[SUPPLIED TEXT]

— BEGIN —

Both Terry Brown (in Malaita) and Wei Choong (from her correspondence with people in SI) have observed that the rioters distinguished between 'old' and 'new' Chinese buildings, between the 'old' Chinese who have been there for generations and the 'new' who are perceived as having no real interest in SI, but are merely using it as a stepping stone to New Zealand or Australia. Of course, the 'old' Chinese were not immune from being targetted, but they did not suffer to the extent that the 'new' did, and in some cases their buildings were clearly spared.
Wei Choong writes, 'It's an indication that SI's distinguish the differences, and it's something that RAMSI and others need to understand. There are so many smaller details that are now quite important to highlight.' Unfortunately Sheridan fails to do that, but only furthers the construction of Solomon Islanders as primitive and in need of rescuing by RAMSI.
Neighbour trouble
It's back to nation-building for Australia in its nearby region, reports foreign editor Greg Sheridan
The Australian, April 22, 2006
WHEN Snyder Rini was unexpectedly elected Prime Minister of Solomon Islands by his parliamentary colleagues in Honiara last Wednesday, an Australian official sent a text message to a senior colleague in Canberra telling him the news. The official received a two-word response: "Oh god." Rini's election was even less popular with the crowd outside the parliament building. It tried to storm parliament and Rini had to flee under the protection of Australian Federal Police. Rini was secretly sworn in as Prime Minister at the Governor-General's residence the next day and now faces a no-confidence motion at Monday's first parliamentary sitting.

— END —

[DATA SECTION]

— BEGIN —

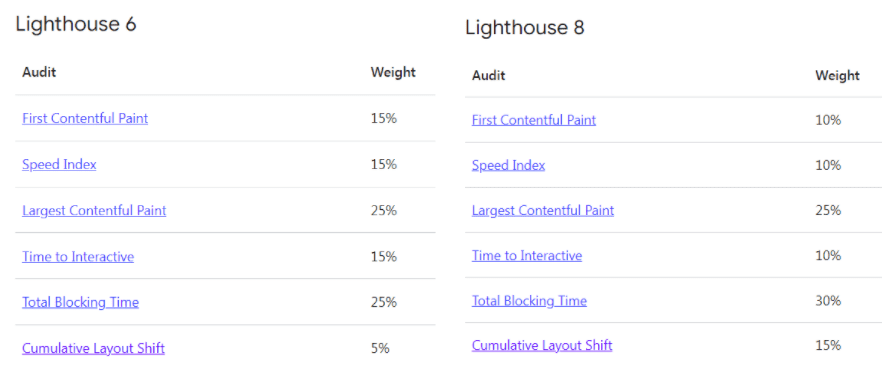Click Audit column header in Lighthouse 6 table
This screenshot has width=893, height=373.
tap(39, 72)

— END —

[PROBLEMS TO SOLVE]
(1) Answer these questions about the Solomon Islands text, giving each answer on its own line:
(a) According to Terry Brown and Wei Choong, to which two countries are the 'new' Chinese seen as using Solomon Islands as a stepping stone?
(b) What two-word response did the Australian official receive from Canberra?
(c) Where was Rini secretly sworn in as Prime Minister?
(2) Print the part of the Solomon Islands text starting with "Neighbour trouble" and going on through "first parliamentary sitting.", copied word for word.

[TASK-BY-TASK SOLUTIONS]
(1)
(a) New Zealand or Australia
(b) "Oh god."
(c) At the Governor-General's residence

(2)
Neighbour trouble
It's back to nation-building for Australia in its nearby region, reports foreign editor Greg Sheridan
The Australian, April 22, 2006
WHEN Snyder Rini was unexpectedly elected Prime Minister of Solomon Islands by his parliamentary colleagues in Honiara last Wednesday, an Australian official sent a text message to a senior colleague in Canberra telling him the news. The official received a two-word response: "Oh god." Rini's election was even less popular with the crowd outside the parliament building. It tried to storm parliament and Rini had to flee under the protection of Australian Federal Police. Rini was secretly sworn in as Prime Minister at the Governor-General's residence the next day and now faces a no-confidence motion at Monday's first parliamentary sitting.